Historically, pollsters have simply asked survey respondents whether or not they plan to vote in an upcoming election, and have then used those responses to predict voter turnout. But a 2013 study conducted by Todd Rogers, associate professor of public policy at Harvard Kennedy School (HKS), and Masahiko Aida, a research scientist at Civis Analytics, found that many self-predicted voters do not show up to the polls, a phenomenon termed “flake-out.” Conversely, Rogers and Aida found, many self-predicted non-voters do end up voting (“flake-in”).
Self-predicted voters differ from actual voters demographically. “Actual voters are more likely to be disproportionately white, older, and partisan,” Rogers writes in a recent op-ed article published in the Washington Post, co-authored by Adan Acevedo, a research fellow at the Center for Public Leadership. “That is, self-predicted voters better represent the U.S. population [in its diversity] than actual voters — but misleadingly so.”
When newspapers, political blogs and other sources use data based largely on respondents’ self-predictions, they perpetuate misleading headlines “about the state of the race and the viability of different candidates.”
Since an individual’s voting history is the single most effective predictor of their future voting, Rogers and Acevedo argue that this problem is easily fixed. They make two simple suggestions to improve the accuracy of polls.
First, the authors posit, pollsters should use voter files to choose their sample respondents and develop a hybrid past-present approach: taking into account respondents’ voting history (past) and their intentions to vote or abstain (present). The hybrid approach is startlingly accurate, they found: “For example, 93 percent of self-predicted voters in the 2008 general election who were confirmed as having voted in the past two elections actually did vote on Election Day.”

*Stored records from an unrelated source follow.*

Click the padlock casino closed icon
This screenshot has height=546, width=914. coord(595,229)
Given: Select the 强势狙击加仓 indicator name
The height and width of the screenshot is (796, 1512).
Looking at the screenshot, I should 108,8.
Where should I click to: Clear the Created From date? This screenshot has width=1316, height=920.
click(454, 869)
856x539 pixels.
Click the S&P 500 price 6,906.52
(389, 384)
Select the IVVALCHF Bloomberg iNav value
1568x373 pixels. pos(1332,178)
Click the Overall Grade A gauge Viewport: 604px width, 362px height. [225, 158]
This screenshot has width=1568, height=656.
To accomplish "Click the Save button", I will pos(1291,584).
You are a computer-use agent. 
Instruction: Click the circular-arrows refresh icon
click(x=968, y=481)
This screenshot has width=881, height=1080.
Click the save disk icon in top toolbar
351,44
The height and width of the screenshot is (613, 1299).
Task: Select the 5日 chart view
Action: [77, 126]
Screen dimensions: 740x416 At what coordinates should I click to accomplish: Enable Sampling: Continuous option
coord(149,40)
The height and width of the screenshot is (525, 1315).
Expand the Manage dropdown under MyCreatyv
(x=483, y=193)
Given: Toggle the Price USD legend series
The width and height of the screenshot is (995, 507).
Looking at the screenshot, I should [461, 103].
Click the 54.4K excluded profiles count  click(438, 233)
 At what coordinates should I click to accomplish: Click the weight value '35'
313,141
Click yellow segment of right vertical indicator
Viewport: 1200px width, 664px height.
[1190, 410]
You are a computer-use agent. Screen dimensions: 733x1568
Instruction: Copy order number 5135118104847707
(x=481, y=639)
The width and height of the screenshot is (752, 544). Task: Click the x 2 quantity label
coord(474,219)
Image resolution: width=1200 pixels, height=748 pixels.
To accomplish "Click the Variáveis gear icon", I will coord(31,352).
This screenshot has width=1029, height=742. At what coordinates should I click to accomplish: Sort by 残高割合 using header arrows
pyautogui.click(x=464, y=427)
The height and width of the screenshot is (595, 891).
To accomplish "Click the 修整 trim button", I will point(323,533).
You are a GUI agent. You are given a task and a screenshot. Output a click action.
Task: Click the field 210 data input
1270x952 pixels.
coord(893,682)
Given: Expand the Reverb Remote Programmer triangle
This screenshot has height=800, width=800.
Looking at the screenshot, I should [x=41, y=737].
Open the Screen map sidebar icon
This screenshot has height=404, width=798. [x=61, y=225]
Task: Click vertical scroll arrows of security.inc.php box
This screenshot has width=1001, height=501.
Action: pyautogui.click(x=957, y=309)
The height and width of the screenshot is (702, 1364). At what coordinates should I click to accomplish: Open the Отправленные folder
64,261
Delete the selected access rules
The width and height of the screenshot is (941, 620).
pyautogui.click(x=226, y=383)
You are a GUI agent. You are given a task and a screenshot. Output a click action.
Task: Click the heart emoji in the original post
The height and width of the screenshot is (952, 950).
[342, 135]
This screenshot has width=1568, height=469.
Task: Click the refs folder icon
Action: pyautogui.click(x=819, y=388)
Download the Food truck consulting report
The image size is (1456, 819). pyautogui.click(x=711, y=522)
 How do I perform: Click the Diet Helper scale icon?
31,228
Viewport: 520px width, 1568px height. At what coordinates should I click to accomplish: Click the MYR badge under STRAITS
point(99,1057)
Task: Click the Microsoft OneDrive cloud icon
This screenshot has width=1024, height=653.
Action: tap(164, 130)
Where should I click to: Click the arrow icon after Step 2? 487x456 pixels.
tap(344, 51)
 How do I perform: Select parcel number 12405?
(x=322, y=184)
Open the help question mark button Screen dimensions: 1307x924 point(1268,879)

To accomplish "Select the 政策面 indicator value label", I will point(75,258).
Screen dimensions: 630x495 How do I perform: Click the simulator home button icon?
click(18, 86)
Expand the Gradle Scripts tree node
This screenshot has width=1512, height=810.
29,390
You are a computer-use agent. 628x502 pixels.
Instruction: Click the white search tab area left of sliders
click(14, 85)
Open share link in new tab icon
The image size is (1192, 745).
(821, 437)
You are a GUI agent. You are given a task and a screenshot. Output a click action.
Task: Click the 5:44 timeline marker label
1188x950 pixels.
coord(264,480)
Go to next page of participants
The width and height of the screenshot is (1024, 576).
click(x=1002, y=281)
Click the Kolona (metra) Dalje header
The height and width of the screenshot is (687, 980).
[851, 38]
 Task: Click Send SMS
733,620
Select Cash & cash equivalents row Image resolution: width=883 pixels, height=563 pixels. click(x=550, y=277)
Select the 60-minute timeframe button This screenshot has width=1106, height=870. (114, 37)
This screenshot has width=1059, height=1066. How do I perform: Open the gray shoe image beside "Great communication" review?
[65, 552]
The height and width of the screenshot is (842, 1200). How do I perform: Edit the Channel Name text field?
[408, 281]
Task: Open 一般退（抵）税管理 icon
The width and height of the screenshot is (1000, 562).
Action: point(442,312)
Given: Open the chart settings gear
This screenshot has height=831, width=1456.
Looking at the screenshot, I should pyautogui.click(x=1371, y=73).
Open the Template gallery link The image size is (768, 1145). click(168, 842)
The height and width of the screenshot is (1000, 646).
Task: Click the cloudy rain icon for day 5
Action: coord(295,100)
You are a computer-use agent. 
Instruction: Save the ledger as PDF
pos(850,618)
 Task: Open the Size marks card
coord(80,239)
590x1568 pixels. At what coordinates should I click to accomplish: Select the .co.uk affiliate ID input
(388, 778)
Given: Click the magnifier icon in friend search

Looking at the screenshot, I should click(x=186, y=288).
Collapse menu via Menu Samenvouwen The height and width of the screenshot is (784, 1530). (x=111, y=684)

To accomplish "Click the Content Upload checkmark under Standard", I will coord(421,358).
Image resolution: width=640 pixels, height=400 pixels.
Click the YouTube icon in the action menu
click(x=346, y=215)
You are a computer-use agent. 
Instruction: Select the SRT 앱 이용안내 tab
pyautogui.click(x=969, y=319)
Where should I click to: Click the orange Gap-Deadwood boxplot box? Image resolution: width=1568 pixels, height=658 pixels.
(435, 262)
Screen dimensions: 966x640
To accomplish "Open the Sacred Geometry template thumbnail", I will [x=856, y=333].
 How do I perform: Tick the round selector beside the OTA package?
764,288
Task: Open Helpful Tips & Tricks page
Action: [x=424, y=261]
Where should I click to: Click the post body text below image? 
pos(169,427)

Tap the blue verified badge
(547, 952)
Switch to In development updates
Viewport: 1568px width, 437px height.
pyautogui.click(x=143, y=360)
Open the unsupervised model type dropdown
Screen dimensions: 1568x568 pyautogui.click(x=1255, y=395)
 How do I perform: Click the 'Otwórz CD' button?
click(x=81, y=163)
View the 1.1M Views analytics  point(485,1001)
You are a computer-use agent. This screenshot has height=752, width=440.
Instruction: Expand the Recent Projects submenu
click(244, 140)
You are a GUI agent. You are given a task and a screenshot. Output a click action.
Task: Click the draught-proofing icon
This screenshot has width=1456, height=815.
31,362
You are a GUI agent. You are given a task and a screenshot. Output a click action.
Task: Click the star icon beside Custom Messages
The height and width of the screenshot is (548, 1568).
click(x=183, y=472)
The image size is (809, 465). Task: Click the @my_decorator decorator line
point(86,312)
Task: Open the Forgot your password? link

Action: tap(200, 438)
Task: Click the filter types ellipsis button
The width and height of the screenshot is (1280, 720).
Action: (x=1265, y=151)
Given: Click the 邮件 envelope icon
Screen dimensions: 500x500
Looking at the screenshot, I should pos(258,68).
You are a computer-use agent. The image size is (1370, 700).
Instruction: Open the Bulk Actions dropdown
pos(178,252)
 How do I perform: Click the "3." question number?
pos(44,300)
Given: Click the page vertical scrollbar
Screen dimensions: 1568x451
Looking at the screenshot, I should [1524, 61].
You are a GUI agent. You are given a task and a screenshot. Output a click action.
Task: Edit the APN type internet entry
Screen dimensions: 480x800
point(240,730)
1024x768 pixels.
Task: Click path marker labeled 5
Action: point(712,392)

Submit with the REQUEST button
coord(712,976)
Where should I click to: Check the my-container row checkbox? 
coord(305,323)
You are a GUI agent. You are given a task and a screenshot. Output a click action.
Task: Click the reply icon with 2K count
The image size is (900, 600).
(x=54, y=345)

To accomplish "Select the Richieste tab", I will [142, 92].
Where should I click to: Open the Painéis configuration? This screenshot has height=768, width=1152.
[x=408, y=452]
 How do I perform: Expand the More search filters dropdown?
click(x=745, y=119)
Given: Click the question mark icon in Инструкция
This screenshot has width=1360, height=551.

The second suggestion is even simpler: asking survey respondents about their voting history. “People are surprisingly accurate in reporting whether or not they voted in past elections,” say Rogers and Acevedo. “Using people’s recalled vote history is better at predicting who will vote than using people’s self-predictions about whether they will vote.”
These two suggestions, the authors argue, “can simultaneously increase polls’ predictive accuracy and the American public’s faith in political polls.” During a contentious election cycle, a little faith might go a long way.
"Self-predicted voters better represent the U.S. population [in its diversity] than actual voters — but misleadingly so,” the authors say.